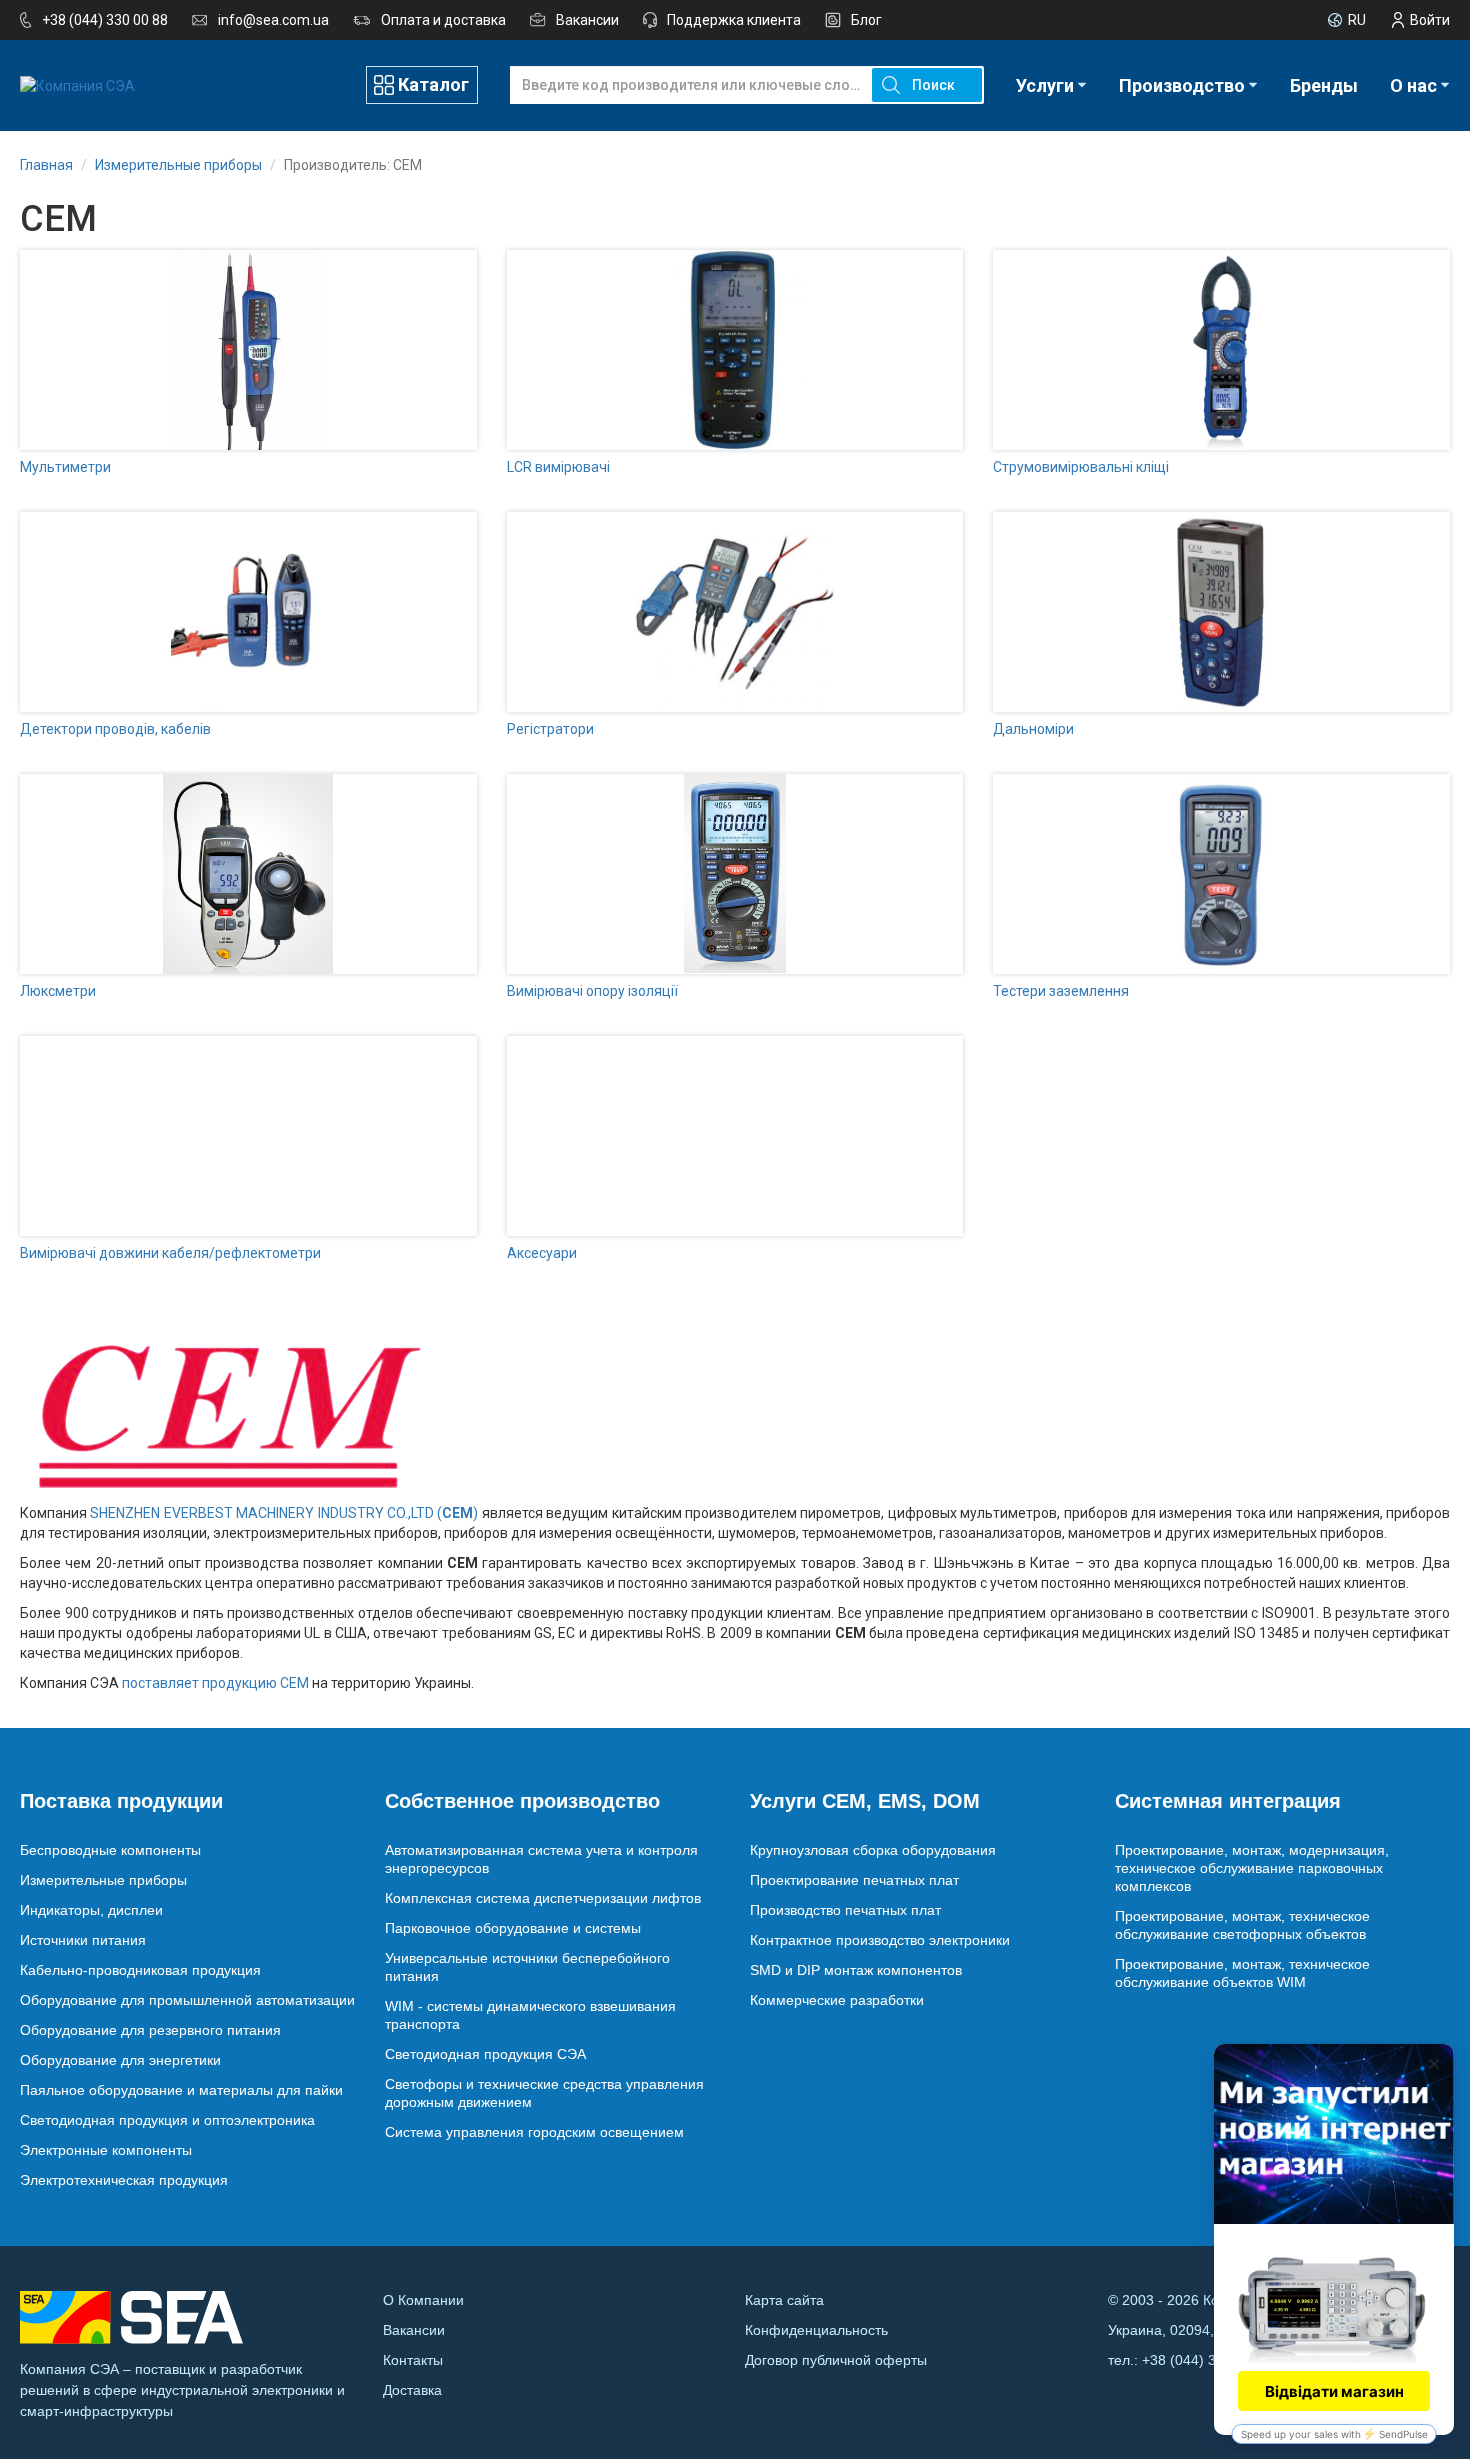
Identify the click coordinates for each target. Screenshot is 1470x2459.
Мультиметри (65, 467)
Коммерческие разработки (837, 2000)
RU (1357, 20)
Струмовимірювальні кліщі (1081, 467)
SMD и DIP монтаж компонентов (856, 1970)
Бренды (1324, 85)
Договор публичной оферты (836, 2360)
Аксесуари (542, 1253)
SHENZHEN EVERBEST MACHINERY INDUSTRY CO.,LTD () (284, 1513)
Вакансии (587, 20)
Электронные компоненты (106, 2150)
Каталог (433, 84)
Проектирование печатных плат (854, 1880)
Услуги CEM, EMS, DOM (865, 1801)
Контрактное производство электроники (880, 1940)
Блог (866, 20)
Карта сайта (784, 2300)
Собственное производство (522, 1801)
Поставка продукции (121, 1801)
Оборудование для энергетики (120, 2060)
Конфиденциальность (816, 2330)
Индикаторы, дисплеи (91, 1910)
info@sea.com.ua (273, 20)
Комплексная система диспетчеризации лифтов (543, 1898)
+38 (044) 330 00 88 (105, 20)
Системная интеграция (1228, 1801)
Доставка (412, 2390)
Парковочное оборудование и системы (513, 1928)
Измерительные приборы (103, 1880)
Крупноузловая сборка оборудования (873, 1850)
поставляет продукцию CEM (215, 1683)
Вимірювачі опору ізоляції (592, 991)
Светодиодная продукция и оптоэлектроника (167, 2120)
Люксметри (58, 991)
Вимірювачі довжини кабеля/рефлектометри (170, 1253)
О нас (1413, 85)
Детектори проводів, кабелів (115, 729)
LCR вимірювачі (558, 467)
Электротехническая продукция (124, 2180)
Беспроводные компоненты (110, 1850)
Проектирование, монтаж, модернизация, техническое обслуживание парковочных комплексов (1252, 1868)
········
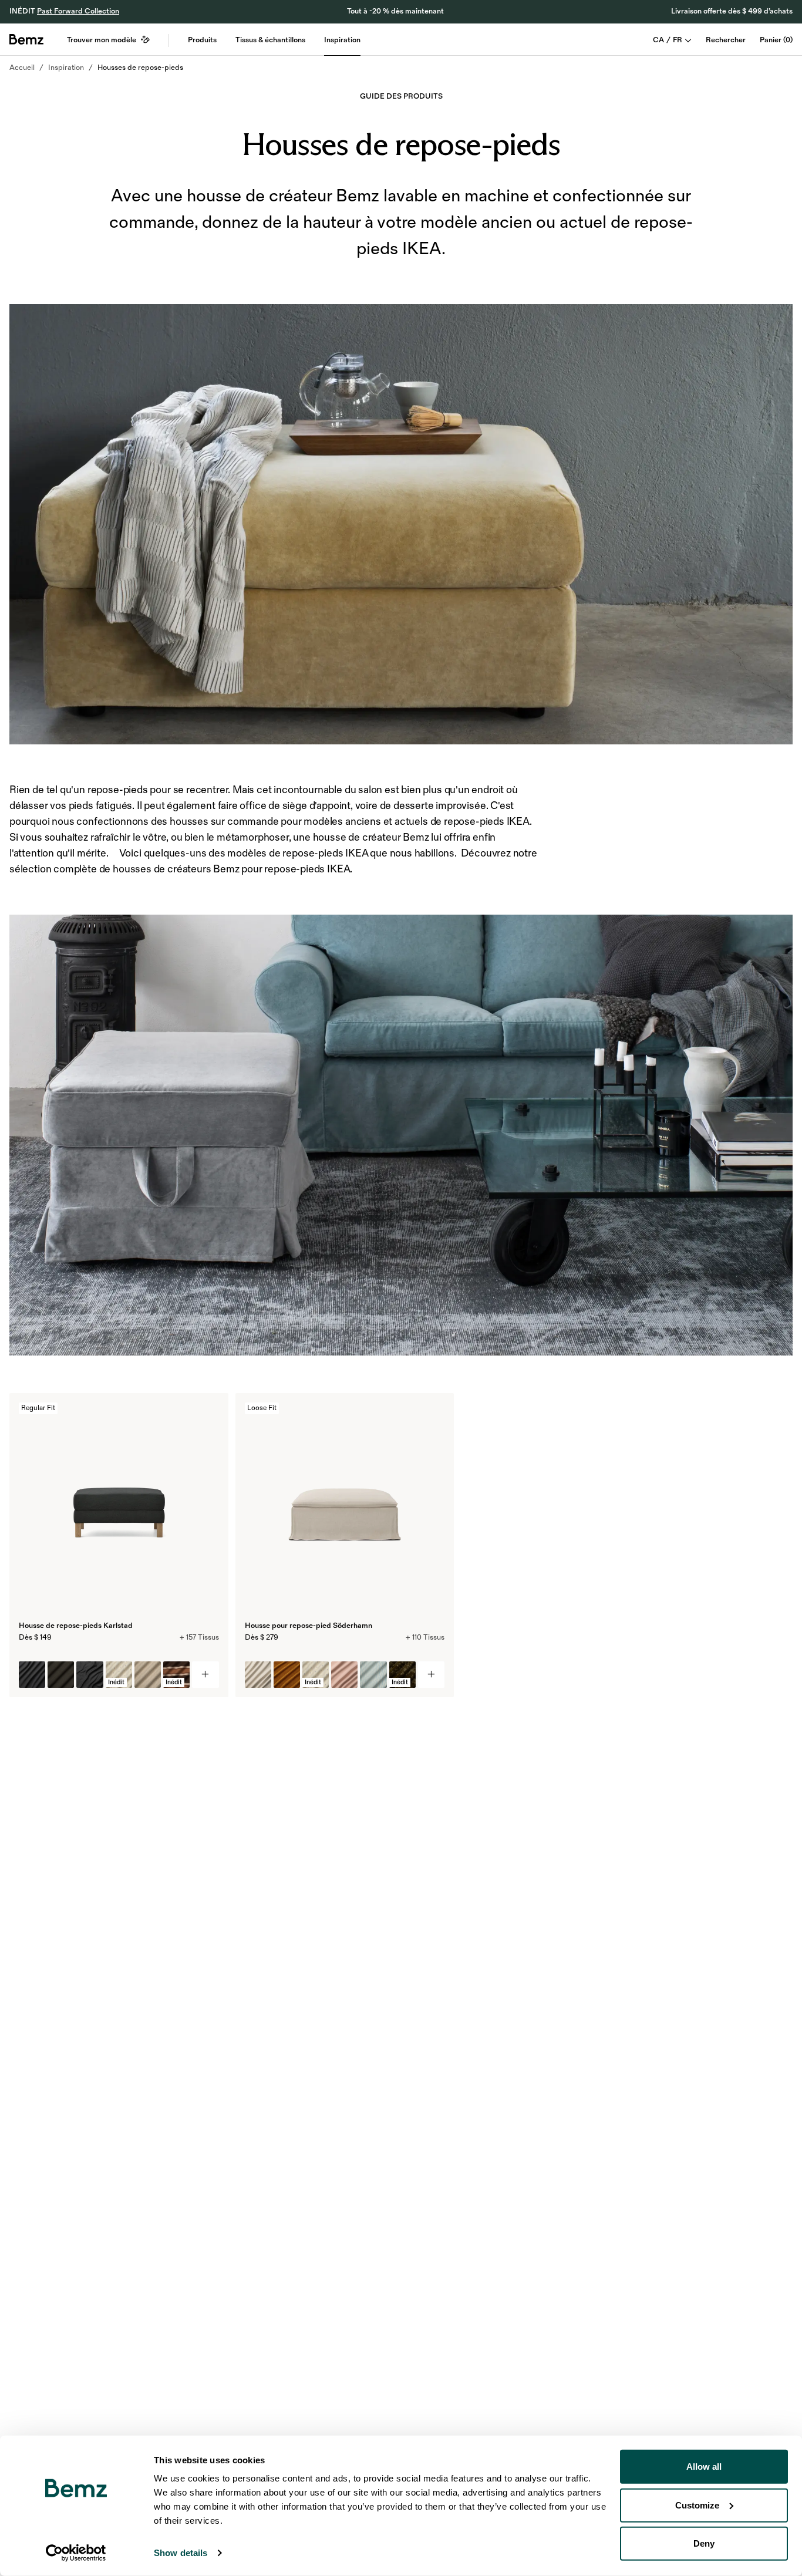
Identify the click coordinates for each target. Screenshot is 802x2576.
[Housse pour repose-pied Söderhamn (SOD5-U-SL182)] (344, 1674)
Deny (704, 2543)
········
**What you will do:** Would you copy every line of the entries that includes the word "Screenshot"?

**Task solution:**
Identify the click coordinates for each target. Screenshot is 1470x2459.
Identify the click coordinates for each target. Screenshot is 802x2576.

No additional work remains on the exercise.